Quuxplusone
Quuxplusone

Reputation: 27314

When should I `#include <ios>`, `#include <iomanip>`, etc.?

The C++ standard library provides the following headers related to iostreams:

<ios>
<iosfwd>
<istream>
<ostream>
<streambuf>
<iostream>
<fstream>
<sstream>
<strstream> [deprecated]
<iomanip>

What is the simplest, most sensible rule for when to #include which of these headers? (If the answer is different in different versions of C++, I'm most interested in C++17. And I'm most interested in what is guaranteed to work, not which headers happen to include other headers in libstdc++ or whatever.)

I would like to believe that I can always get by with <iostream>, <fstream> (only if I use fstreams), and/or <sstream> (only if I use stringstreams). This seems to work for simple programs like

#include <iostream>

int main() {
    std::cout << std::hex << 42 << std::endl << std::flush;
}

But if I add std::setw(42) to that program, then it stops compiling; I need to include <iomanip> as well in that case.

So the rule seems to be "include <iostream>, <fstream>, and/or <sstream>; and additionally include <iomanip> if you're using any of these manipulators."

If I follow this rule religiously, will I ever run into a case where I need to include <ios>, <iosfwd>, <istream>, <ostream>, and/or <streambuf> in my application code?

Upvotes: 3

Views: 6239

Answers (2)

Felix Dombek
Felix Dombek

Reputation: 14382

Will I ever run into a case where I need to include <ios>, <iosfwd>, <istream>, <ostream>, and/or <streambuf> in my application code?

Yes, you might:

<iosfwd> to save compilation time when you have a header which declares, but does not define, stream output operators for your types:

#include <iosfwd>
std::ostream& operator<<(std::ostream& os, const MyType& my);

<istream> and <ostream> in the cpp file which then defines such operators, again to save compilation time and keeping the scope clean over including <iostream>.

<ios> and <streambuf> probably only if you write a library which defines custom stream classes.
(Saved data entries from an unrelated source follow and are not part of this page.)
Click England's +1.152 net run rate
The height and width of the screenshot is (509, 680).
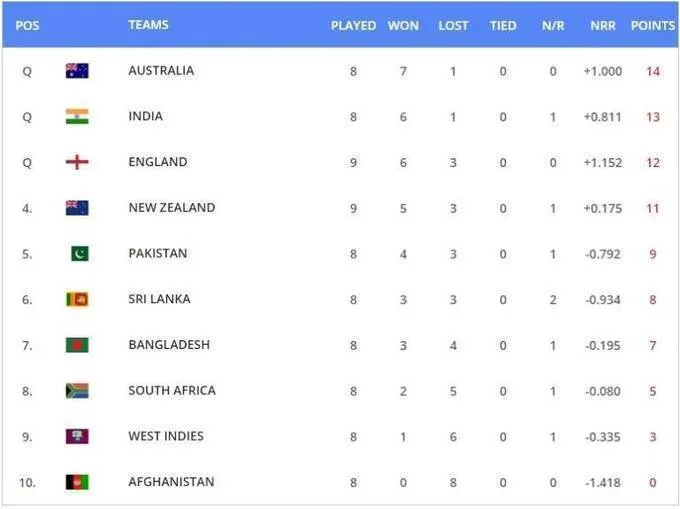pyautogui.click(x=603, y=163)
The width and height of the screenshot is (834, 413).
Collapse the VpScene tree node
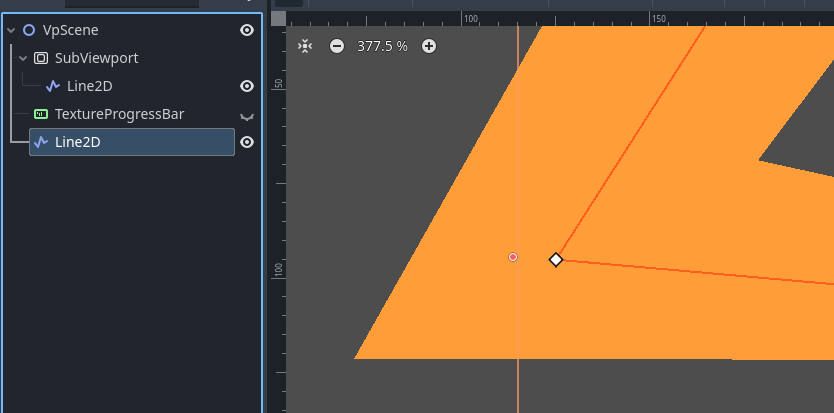pyautogui.click(x=11, y=30)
Or maybe if you want to call sync_with_stdio() from some central settings class which does not actually do IO.

Upvotes: 0

Barry
Barry

Reputation: 303527

If I follow this rule religiously, will I ever run into a case where I need to include <ios>, <iosfwd>, <istream>, <ostream>, and/or <streambuf> in my application code?
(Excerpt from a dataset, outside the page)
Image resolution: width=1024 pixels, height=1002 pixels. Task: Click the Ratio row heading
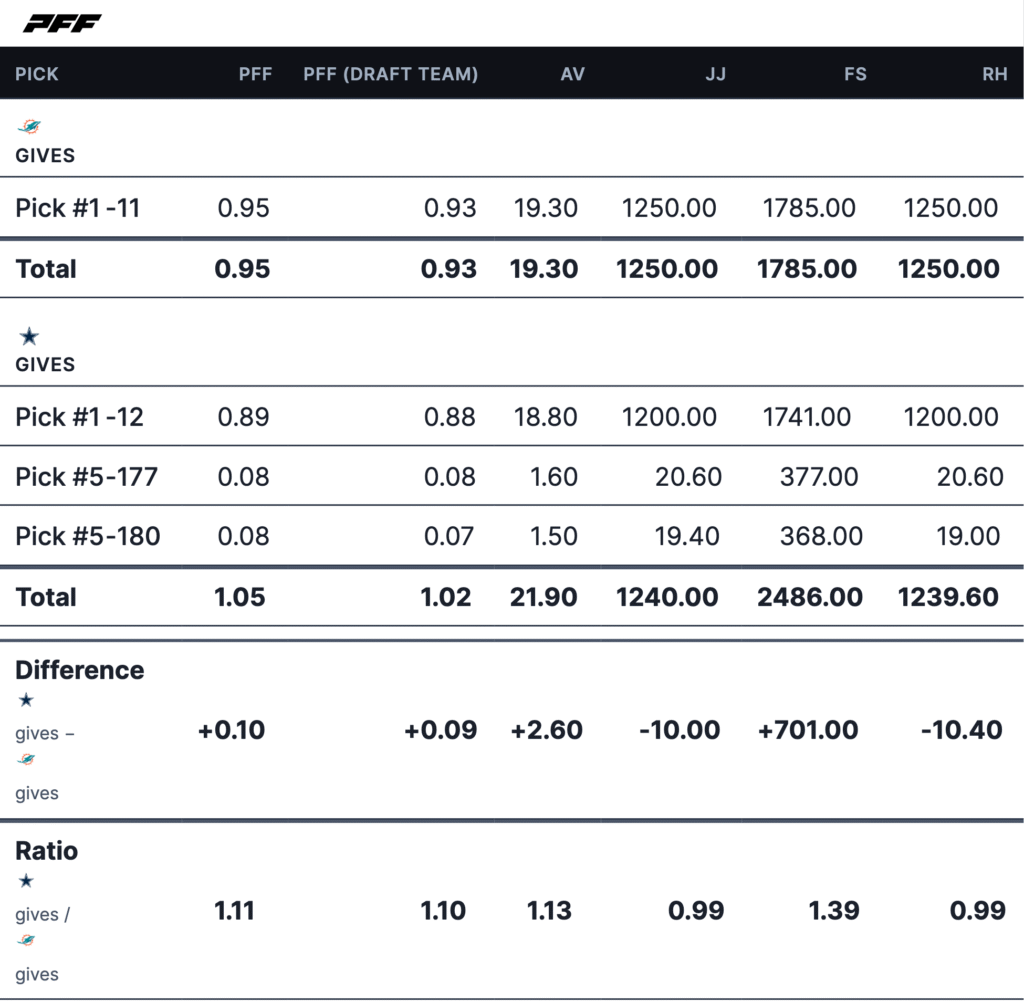pyautogui.click(x=46, y=851)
Well, <iostream> includes <ios>, <streambuf>, <istream>, and <ostream>. And <iosfwd> are just forward declarations, so you don't really need that one either. So... I suppose, yes.

<fstream> gives you all the file-related stuff: filebuf, ifstream, ofstream, and fstream (and their wide counterparts).

<sstream> similarly gives you all the stringstream types and stringbuf.

All that leaves you with is remembering what's in <iomanip>, which isn't that much, but you could always just look it up.